When children take standardized tests, or other pieces of paper deemed significant are produced, those papers are sometimes put into file folders, which are subsequently put into file cabinets. Most of the time, those papers stay there, minding their own business. Most teachers don’t keep checking to review children’s stanine ratings or percentile ranks; most know that those numbers often don’t amount to a hill of beans. Children learn what they learn, and there’s seldom much reason, before teaching, to see what tests predict, or after the fact, to see whether tests have predicted correctly.
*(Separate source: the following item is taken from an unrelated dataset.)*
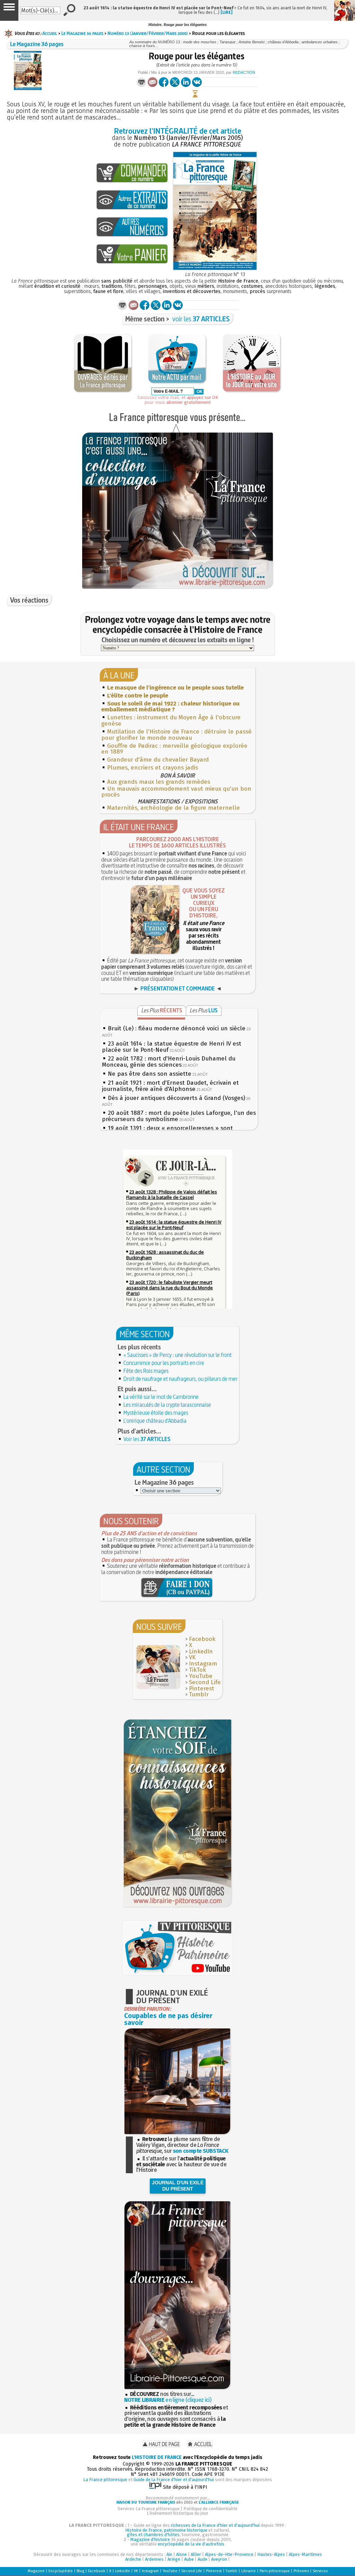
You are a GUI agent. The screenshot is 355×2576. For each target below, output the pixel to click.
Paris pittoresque (275, 2571)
There have been laws passed to allow parents to see what those file folders contain, and to allow children above a certain age to see, too. I think they’re good laws. A teacher usually only spends a school year with a child. A parent is there much longer. And the child is there all her/his life. Whatever the teacher has said about the child – whatever any school personnel, testing services, or outside consultants have said – ought to be for the benefit of the child and the parents. And no matter how skilled and insightful those other people may be, there ought to be respect given to the people most affected by the information in the files.
Sometimes the information on the papers is useful. Some of it tells what techniques and materials have been effective for the child in the past. Some narratives help put the child’s behavior in perspective. If a child moves to a new school, the cumulative folder may contain information that will ease the adjustment. And children with various special needs, though often given the support of specialists, can be overlooked in ways that make school more difficult for them if their progress or lack thereof isn’t closely monitored. So the contents of the files can be useful.
But the reports about a child’s previous problems can also be a self-fulfilling prophecy. Early in my teaching career, I learned about a study in which teachers were purposely given incorrect results of IQ scores, and children’s subsequent success or failure in school was dramatically affected by the misinformation. I’m quite skeptical about that study; I can believe that some teachers’ attitudes and approaches are profoundly affected by IQ scores, but to me, that is an indication of the need for more teacher training. The IQ scores can be useful in some situations.
We sometimes get into trouble when we polarize issues. Refusing to look at a child’s history can cause some kinds of problems, and treating that history as destiny can cause others. So I think cumulative files should remain in folders and cabinets, not be shredded and thrown into dumpsters. But school personnel should maintain perspective.